Stock-Based Compensation: We measure and recognize compensation expense for all stock-based payments at fair value over the requisite service period. We use the Black-Scholes option pricing model to determine the weighted average fair value of options. Equity-based compensation expense is included in selling, general and administrative expenses. The determination of fair value of stock-based payment awards on the date of grant using an option-pricing model is affected by our stock price as well as by assumptions regarding a number of subjective variables. These variables include, but are not limited to, the expected stock price volatility over the term of the awards, and actual and projected employee stock option exercise behaviors.

The expected terms of the options are based on evaluations of historical and expected future employee exercise behavior. The risk-free interest rate is based on the U.S. Treasury rates at the date of grant with maturity dates approximately equal to the expected life at grant date. Volatility is based on historical and expected future volatility of the Company’s stock. The Company has not historically issued any dividends and does not expect to in the future. Forfeitures are estimated at the time of the grant and revised, if necessary, in subsequent periods if actual forfeitures differ from estimates. The Company uses a forfeiture rate of 10%.

The weighted average per share fair value of options granted during the years ended September 30, 2012 and 2011 was $4.12 and $4.14. If factors change and we employ different assumptions in the determination of the fair value of grants in future periods, the related compensation expense that we record may differ significantly from what we have recorded in the current periods.

Net Income Per Share: Basic and diluted net income per share is computed by dividing net income by the weighted average number of common shares outstanding.

Weighted average common share outstanding for the years ended September 30, 2012 and 2011 were as follows:

Year ended September 30,
 
2012
   
2011
 
Net income
  $ 7,701,194     $ 6,167,446  
Weighted average common shares
    12,371,371       12,085,491  
Dilutive potential common shares
    418,798       664,442  
Weighted average dilutive common shares outstanding
    12,790,169       12,749,933  
Earnings per share:
               
    Basic
  $ 0.62     $ 0.51  
    Diluted
  $ 0.60     $ 0.48  

Employee stock options in the amount of 323,500 and 300,000 for fiscal years 2012 and 2011, respectively, have been excluded from the diluted net income per common share calculation because their exercise prices were greater than the market price of the Company’s common stock and were considered anti-dilutive.

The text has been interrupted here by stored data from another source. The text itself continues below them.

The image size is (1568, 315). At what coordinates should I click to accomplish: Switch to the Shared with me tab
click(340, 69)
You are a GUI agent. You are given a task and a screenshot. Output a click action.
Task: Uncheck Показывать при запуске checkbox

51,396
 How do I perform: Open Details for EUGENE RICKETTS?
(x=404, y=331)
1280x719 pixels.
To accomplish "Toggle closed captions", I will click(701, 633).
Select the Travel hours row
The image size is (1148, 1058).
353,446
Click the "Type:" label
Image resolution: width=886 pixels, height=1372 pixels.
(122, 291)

Use of Estimates: The preparation of financial statements in conformity with accounting principles generally accepted in the United States of America requires management to make estimates and assumptions that affect the reported amounts of assets and liabilities, related revenues and expenses and disclosure about contingent assets and liabilities at the date of the financial statements.  Significant estimates include the deferred tax asset valuation allowance and reserves on our inventory and accounts receivables.  Actual results may differ materially from these estimates.

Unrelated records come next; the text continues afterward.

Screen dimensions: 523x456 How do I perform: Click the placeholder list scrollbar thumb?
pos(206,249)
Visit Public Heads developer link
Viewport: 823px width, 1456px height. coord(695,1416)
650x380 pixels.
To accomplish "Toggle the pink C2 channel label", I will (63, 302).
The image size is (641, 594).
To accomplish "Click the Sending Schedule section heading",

Recently Issued Accounting Pronouncements:

From time to time, new accounting pronouncements are issued by the Financial Accounting Standards Board or other standard setting bodies that may have an impact on the Company’s accounting and reporting. The Company believes that such recently issued accounting pronouncements and other authoritative guidance for which the effective date is in the future either will not have an impact on its accounting or reporting or that such impact will not be material to its financial position, results of operations, and cash flows when implemented.